Cet identifiant, spécifique à chaque machine, est généré lors de la première connexion à un service Microsoft et ne change pas même après des mises à jour ou des manipulations du système.
Bien qu'il ne soit pas conçu pour la surveillance, le GDID a permis de relier des sessions en ligne distinctes, malgré l'utilisation d'outils comme ngrok (un service de tunneling) ou Tzulo (un VPN), souvent employés par les pirates pour masquer leur activité.
Les enquêteurs ont obtenu des enregistrements d'adresses IP auprès de ces services, puis ont utilisé le GDID pour associer ces adresses à une machine située en Estonie, où le suspect résidait.
Fonctionnement du GDID
Le GDID est un identifiant logiciel, et non matériel, généré par les services de comptes Microsoft (wlidsvc).
Il est stocké dans le registre Windows et utilisé par la plateforme Connected Devices Platform pour des fonctions comme Phone Link ou le presse-papiers cloud.
Son format est une chaîne commençant par g: suivie d'une série de chiffres (exemple : g:6755467234350028).
Contrairement à une rumeur, le GDID n'est pas calculé à partir de numéros de série matériels.
Il reste persistant tant que le système Windows n'est pas réinstallé, ce qui en fait un outil utile pour la télémétrie, les diagnostics ou la gestion des licences.
Cependant, il ne permet pas de suivre directement une adresse IP, car il est utilisé comme une clé de corrélation entre des sessions distinctes, même lorsque ces sessions utilisent des VPN ou des réseaux anonymes comme Tor.
Limites et accès au GDID
Le GDID n'est pas un outil de surveillance passive et ne peut pas être utilisé pour espionner un utilisateur à distance sans une coopération légale.
Il n'est pas accessible publiquement et ne peut pas être récupéré par des sites web pour créer une empreinte numérique (fingerprint) de l'utilisateur.
Son obtention nécessite un mandat et une demande auprès de Microsoft.
Dans l'enquête, le GDID a servi à relier des sessions en ligne à une machine spécifique, mais d'autres techniques complémentaires ont probablement été utilisées pour identifier des URLs précises visitées par cette machine.
Le GDID n'est donc pas une faille de sécurité en soi, mais un identifiant stable qui, combiné à d'autres données, peut aider à tracer une activité malveillante.
Implications pour les pirates
L'arrestation de Peter Stokes illustre les risques liés à l'utilisation d'un système Windows grand public pour des activités illégales.

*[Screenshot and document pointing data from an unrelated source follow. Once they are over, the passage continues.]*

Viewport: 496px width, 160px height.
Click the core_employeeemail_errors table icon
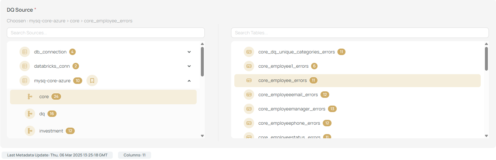(249, 95)
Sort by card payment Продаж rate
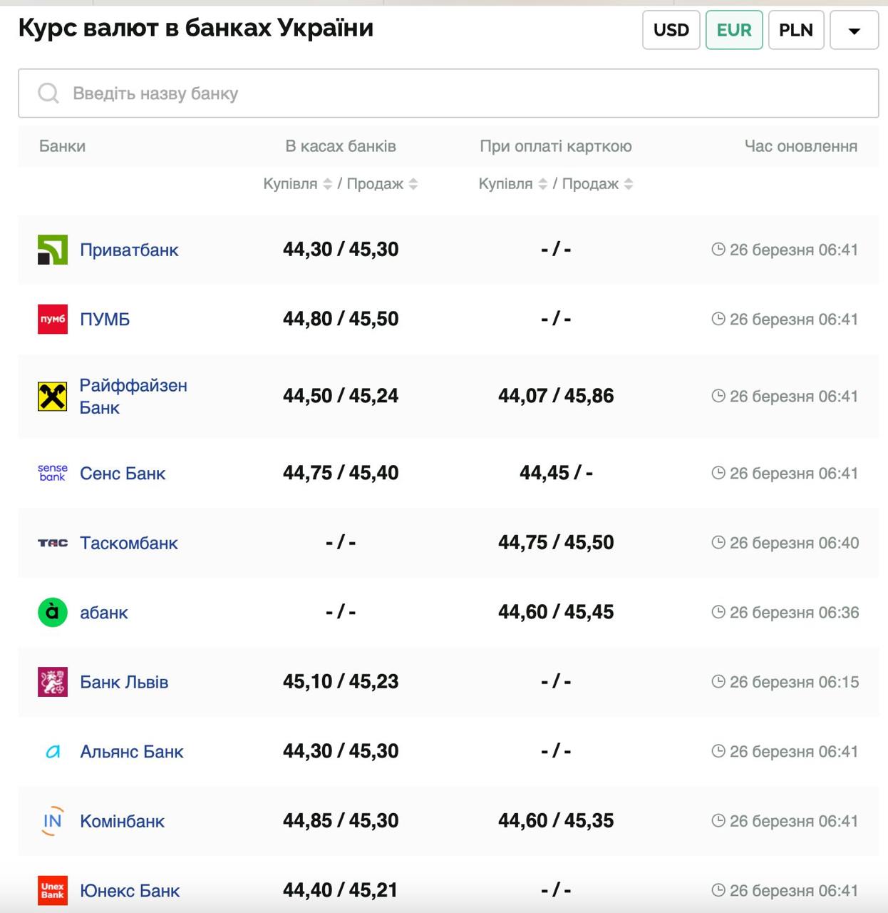This screenshot has width=888, height=913. (629, 184)
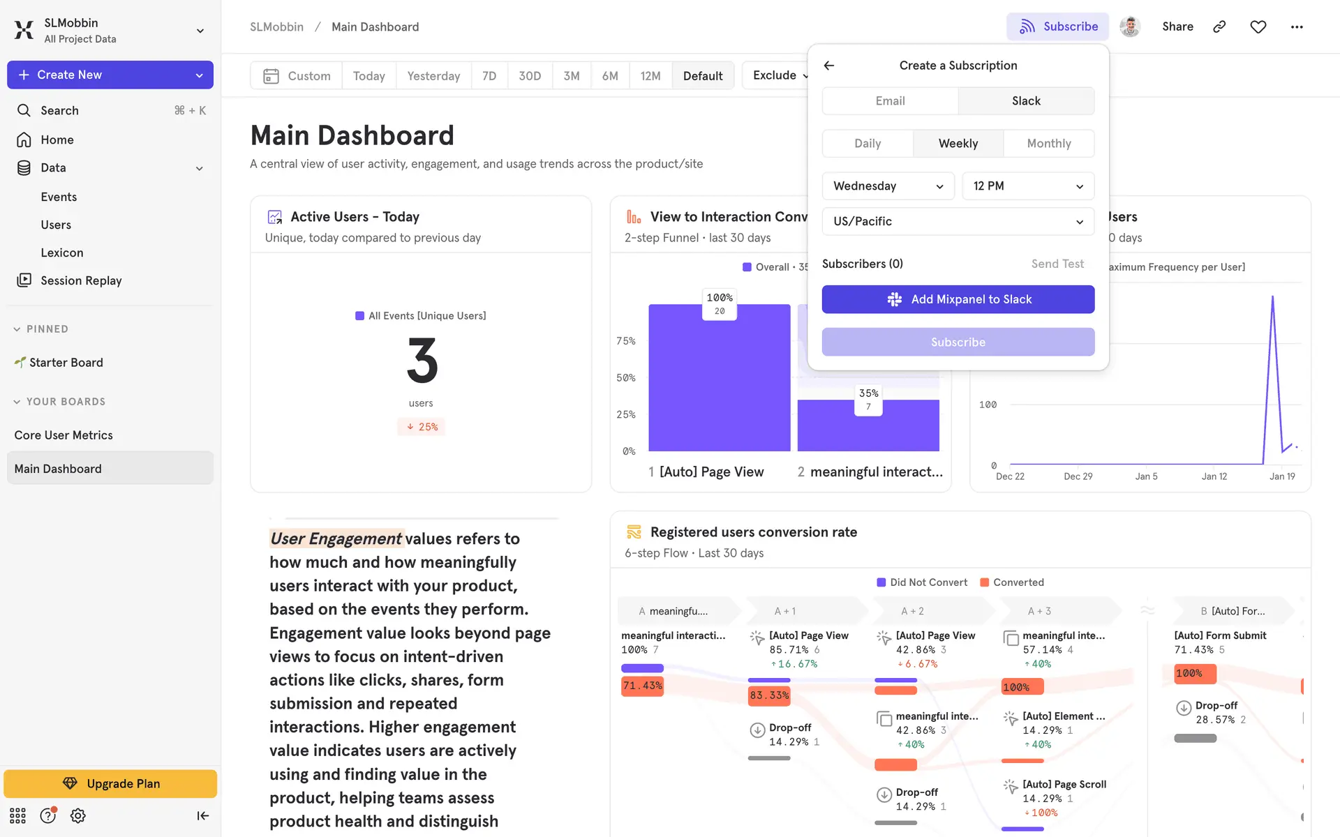1340x837 pixels.
Task: Click the Converted legend color swatch
Action: pos(984,582)
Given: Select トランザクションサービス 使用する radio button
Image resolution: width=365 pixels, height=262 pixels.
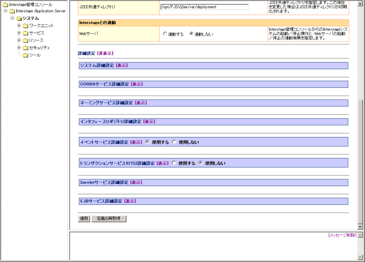Looking at the screenshot, I should pos(174,163).
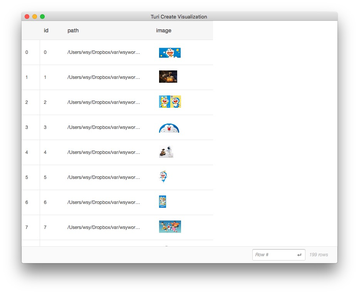The height and width of the screenshot is (294, 359).
Task: Open the Doraemon face thumbnail in row 3
Action: coord(169,128)
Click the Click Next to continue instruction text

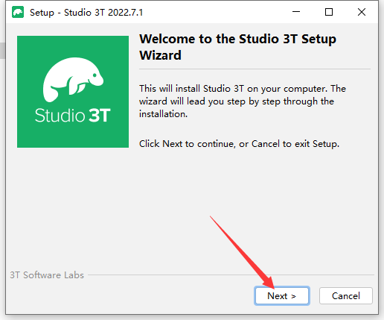239,144
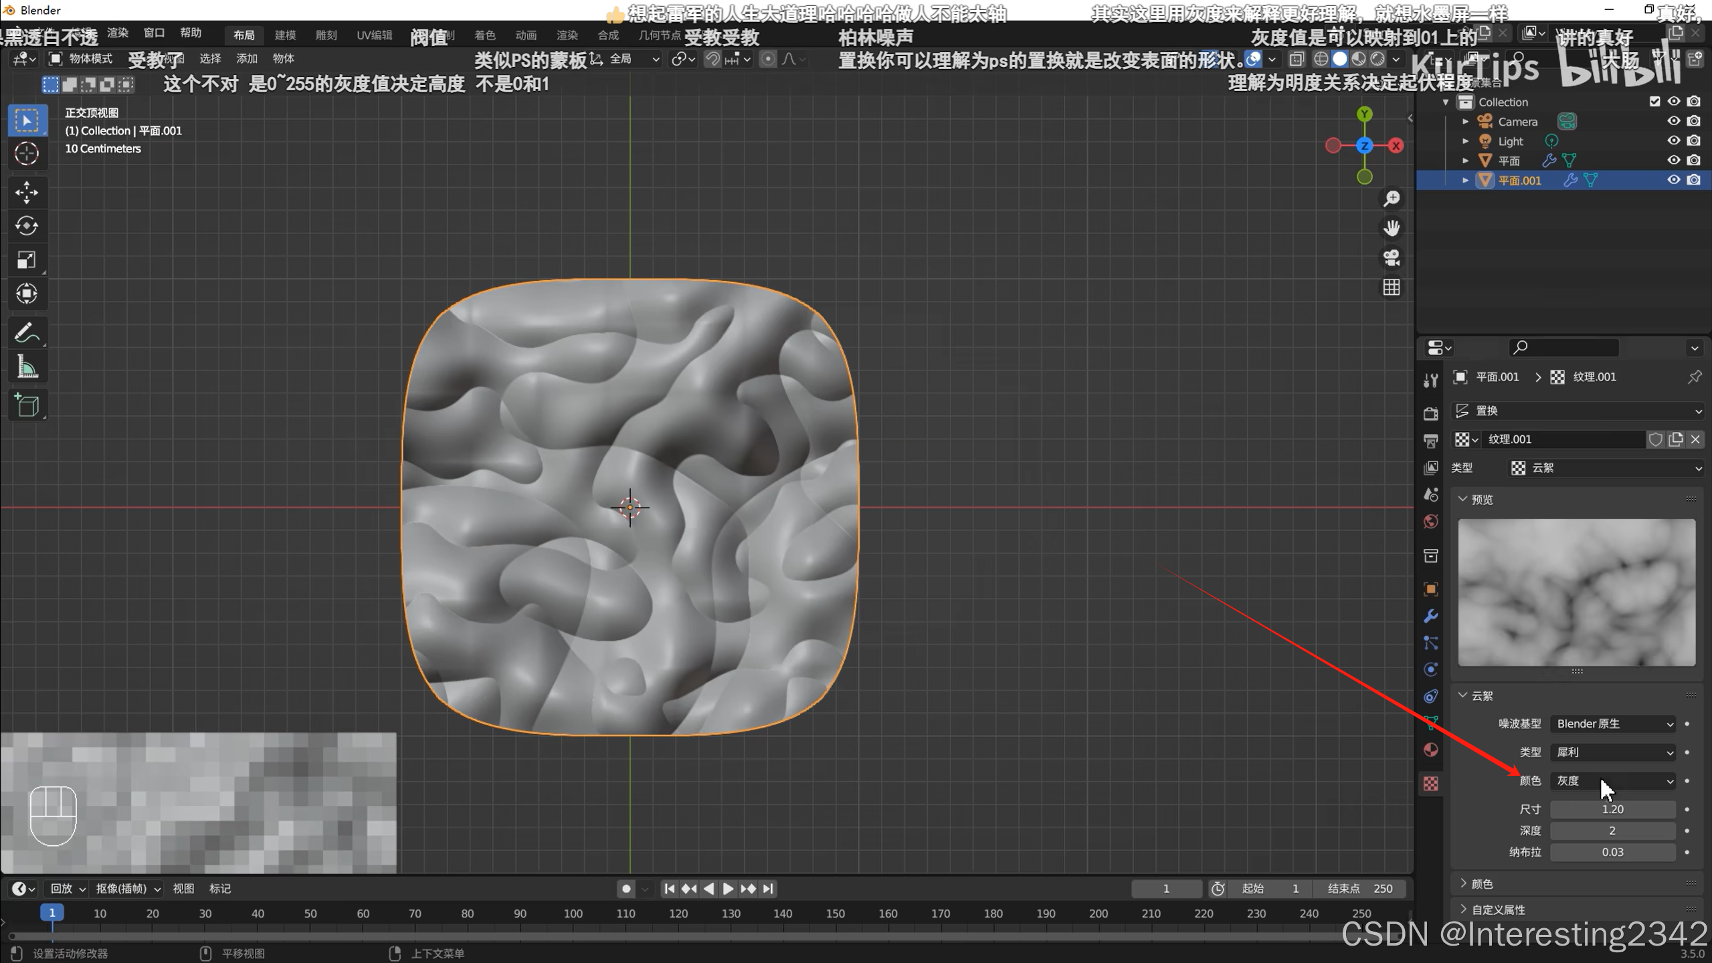Open the 添加 menu in viewport header
The image size is (1712, 963).
click(247, 59)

Les pirates professionnels évitent généralement de mélanger des sessions identifiées avec des activités sensibles, en utilisant des systèmes dédiés comme Tails ou Qubes OS, qui ne sont pas associés à des comptes Microsoft.
Comme le souligne l'ingénieur Pasquale Pillitteri, de nombreux identifiants stables sont générés par les appareils modernes, du système d'exploitation aux navigateurs, en passant par les comptes en ligne.

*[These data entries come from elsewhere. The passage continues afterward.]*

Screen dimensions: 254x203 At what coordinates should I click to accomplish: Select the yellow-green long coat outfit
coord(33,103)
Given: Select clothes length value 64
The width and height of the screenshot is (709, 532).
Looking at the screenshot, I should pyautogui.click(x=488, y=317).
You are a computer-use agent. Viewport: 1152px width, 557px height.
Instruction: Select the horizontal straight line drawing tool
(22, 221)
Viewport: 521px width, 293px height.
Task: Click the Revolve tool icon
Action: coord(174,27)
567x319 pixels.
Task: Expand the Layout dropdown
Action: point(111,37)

Le GDID n'est donc pas le seul outil permettant de tracer une activité, mais il représente un risque supplémentaire pour les pirates qui ne cloisonnent pas leurs identités numériques.
Contexte technique et juridique
Le GDID est un exemple de la complexité des outils de traçage numérique, où des identifiants apparemment anodins peuvent devenir des éléments clés dans des enquêtes judiciaires.

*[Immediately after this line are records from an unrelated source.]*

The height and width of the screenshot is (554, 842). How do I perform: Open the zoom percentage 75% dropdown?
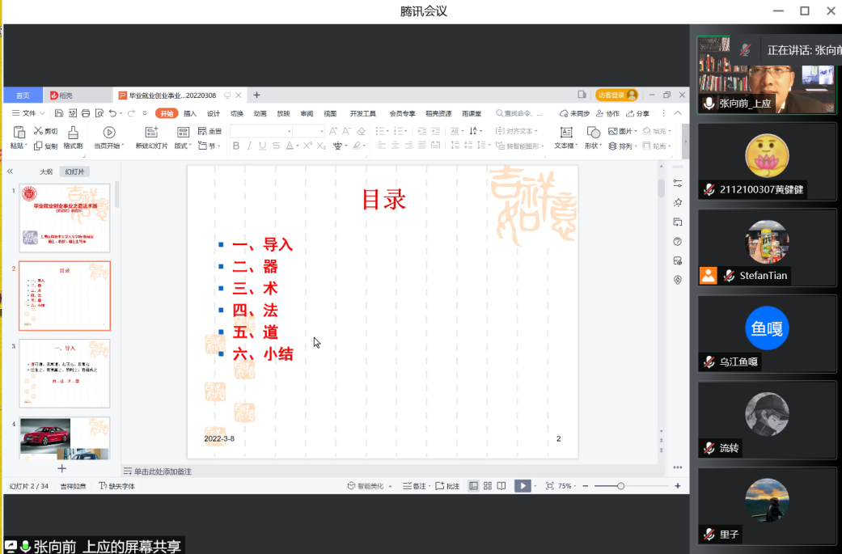tap(566, 486)
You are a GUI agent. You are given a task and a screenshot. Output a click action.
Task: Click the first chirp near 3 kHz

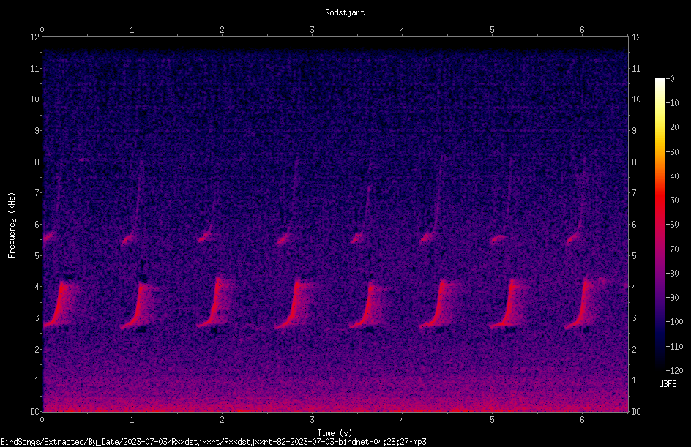click(x=58, y=304)
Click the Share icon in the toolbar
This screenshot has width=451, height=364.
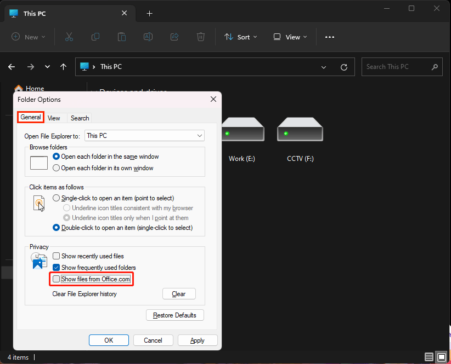tap(174, 37)
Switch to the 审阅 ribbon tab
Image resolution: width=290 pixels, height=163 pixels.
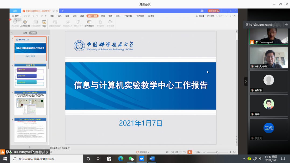pyautogui.click(x=103, y=16)
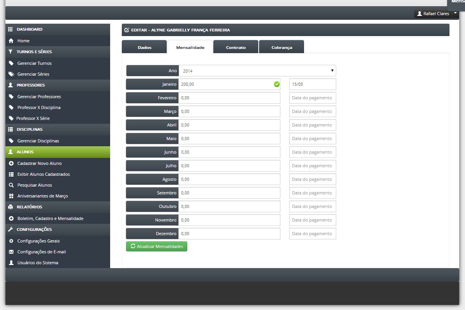Click the Março Data do pagamento field
Screen dimensions: 465x310
point(313,111)
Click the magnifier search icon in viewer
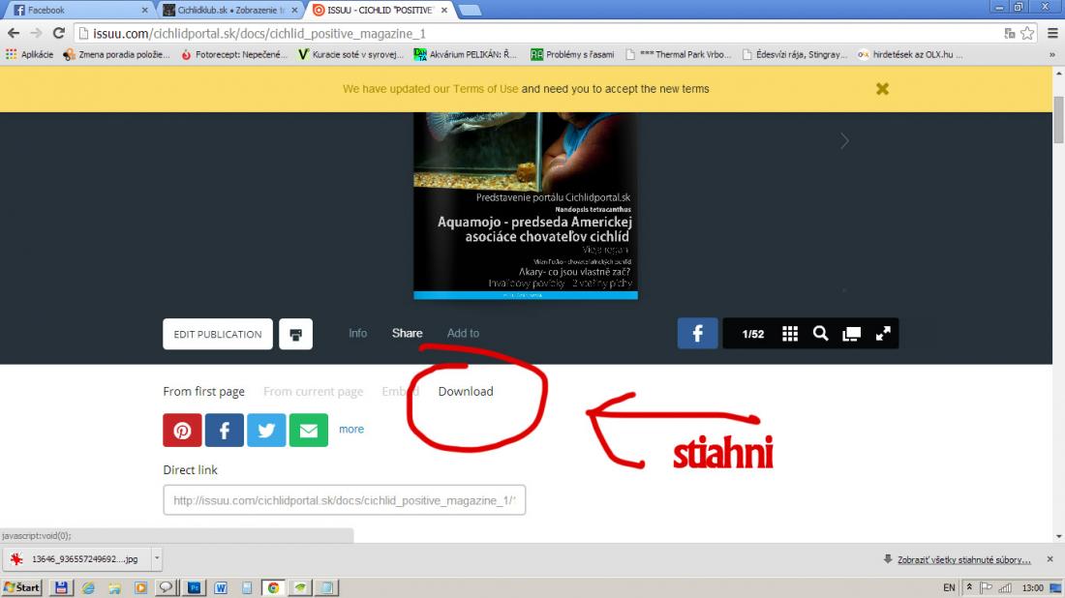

Bien que Microsoft n'ait pas conçu le GDID pour la surveillance, son utilisation dans cette affaire montre comment des données techniques peuvent être exploitées dans un cadre légal pour lutter contre la cybercriminalité.
Cependant, les informations disponibles sur le GDID restent limitées, ce qui alimente des spéculations.
Son obtention nécessite une coopération entre les autorités et les entreprises technologiques, soulignant l'importance des mandats judiciaires dans la collecte de preuves numériques.